The Illinois Policy Institute’s news service notes this potential change and concludes it “could make Illinois the first state whose bonds fall to junk status.”

* More

Fitch Ratings agency put out their 2017 State Pension Update this week. It shows that Illinois’ pension crisis is the worst in the nation at more than $151 billion. That’s $60 billion more than second worst New Jersey’s liability.

“Six states have long-term liability burdens that Fitch considers elevated [in excess of 20 percent of personal income],” the report said, “with Illinois carrying the highest liability burden at 28.5 percent of personal income.”

Fitch Senior Director Doug Offerman said taxpayers should care because the burden takes up more than 28 percent of all personal income in Illinois, “which is essentially a proxy for the wealth level, the resource base of a given government.” […]

“For the last several years the [pension] increases did grow faster, and I would say do crowd out other spending that might have otherwise taken up organic revenue growth,” [Fitch Ratings Senior Director Karen Krop] said.

       

55 Comments
  1. - Perrid - Friday, Dec 15, 17 @ 10:01 am:

    And I’d like to remind everyone that the pension debit, the unfunded liabilities, is supposed to, as in is planned, to go up until 2028. That’s from the payment schedule Rich posted the other day. Another decade before we actually start chipping away at it. I’m very much against diminishing a pension people have spent decades planning for but this can kicking is not sustainable. I get I’m preaching to the choir but I gotta vent a little. They need to figure something out, by which I’m mostly thinking raising revenue, unless you want more cuts somewhere else.


  2. - Lucky Pierre - Friday, Dec 15, 17 @ 10:04 am:

    Paging Speaker Madigan, do you read the news?

    Time to work “cooperatively and professionally” , with the Governor and the Democratic Senate, for the good of the entire state not just your special interests, on solving our unsustainable pensions that is causing a budget crisis and population loss from Illinois.

    Care to weigh in JB? Of course not, just talk about Donald Trump.


  3. - Phenomynous - Friday, Dec 15, 17 @ 10:04 am:

    We might actually be in better shape. Yes, we would get a 5% weight increase on pension obligations, but we would lose 10% weight in governance. It might just work out for us.

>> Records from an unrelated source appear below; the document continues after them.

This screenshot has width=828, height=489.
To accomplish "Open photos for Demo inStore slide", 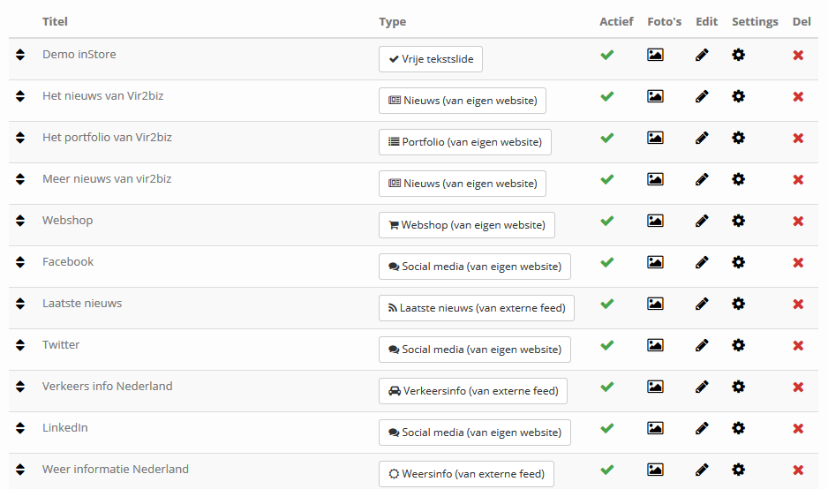I will (655, 55).
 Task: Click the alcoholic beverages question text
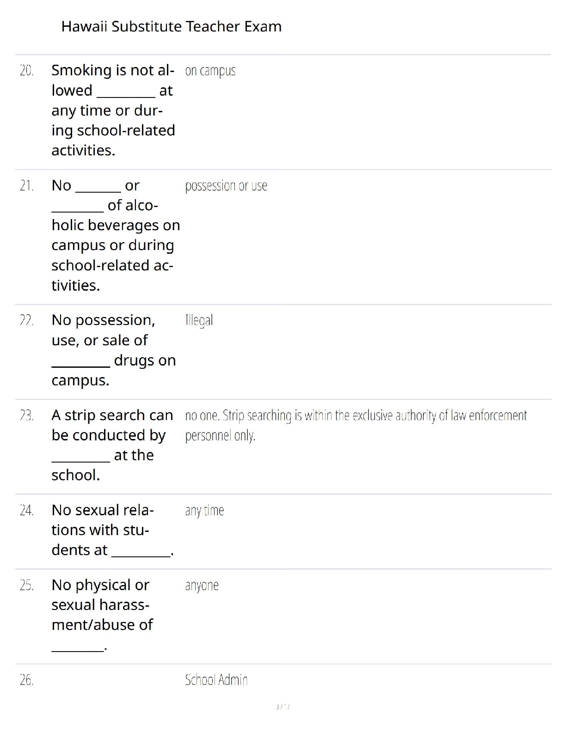[x=116, y=235]
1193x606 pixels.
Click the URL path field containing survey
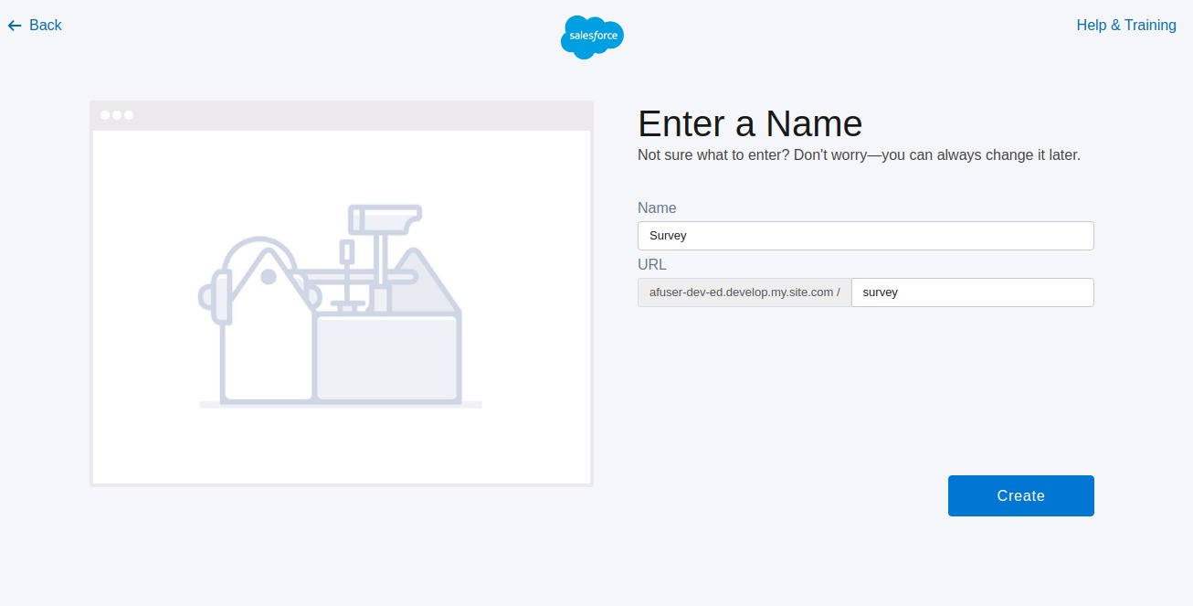(x=972, y=292)
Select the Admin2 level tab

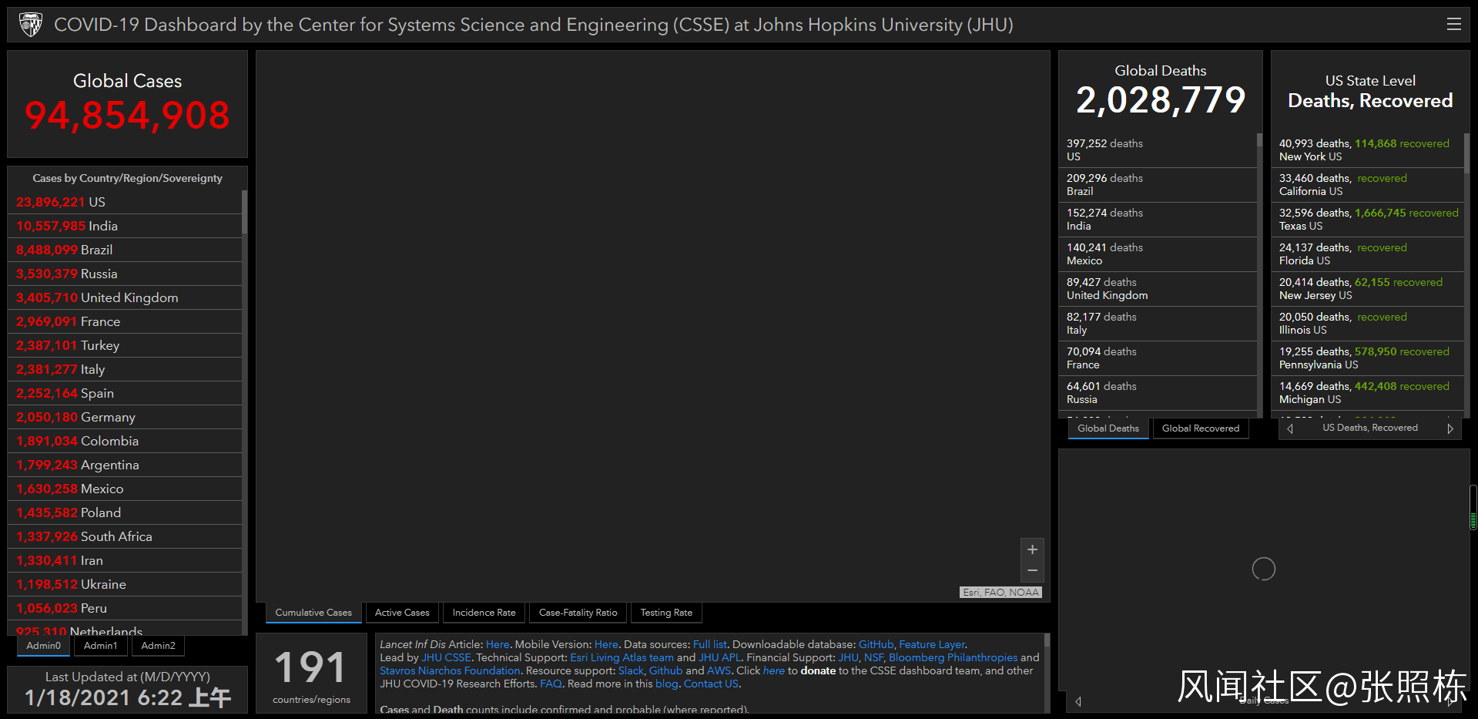pyautogui.click(x=158, y=646)
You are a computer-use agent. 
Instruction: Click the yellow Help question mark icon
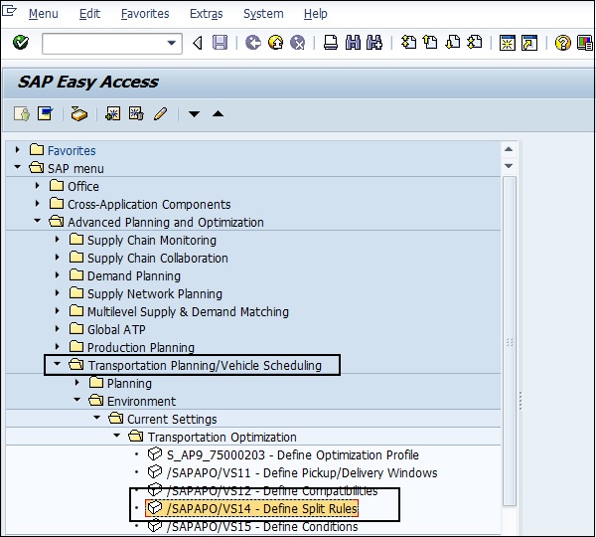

  4. - anon2 - Friday, Dec 15, 17 @ 10:08 am:

    In case Illinois bonds are reduced to junk bond status, is there any chance that Gov. Rauner would take responsibility for what happens on his watch? After all, candidate Rauner claimed that Gov. Quinn was responsible for the credit downgrades on his watch.


  5. - Bigtwich - Friday, Dec 15, 17 @ 10:11 am:

    “is there any chance that Gov. Rauner would take responsibility”

    You have not been paying much attention in recent years.


  6. - Grandson of Man - Friday, Dec 15, 17 @ 10:13 am:

    Hopefully the reduction of the bill backlog by almost half will help.

    Along with whatever spending reductions are needed, I believe we really need to shift the tax burden and have the wealthy pay more. This is an existential need, apparently, as we teeter on the brink of fiscal ruin.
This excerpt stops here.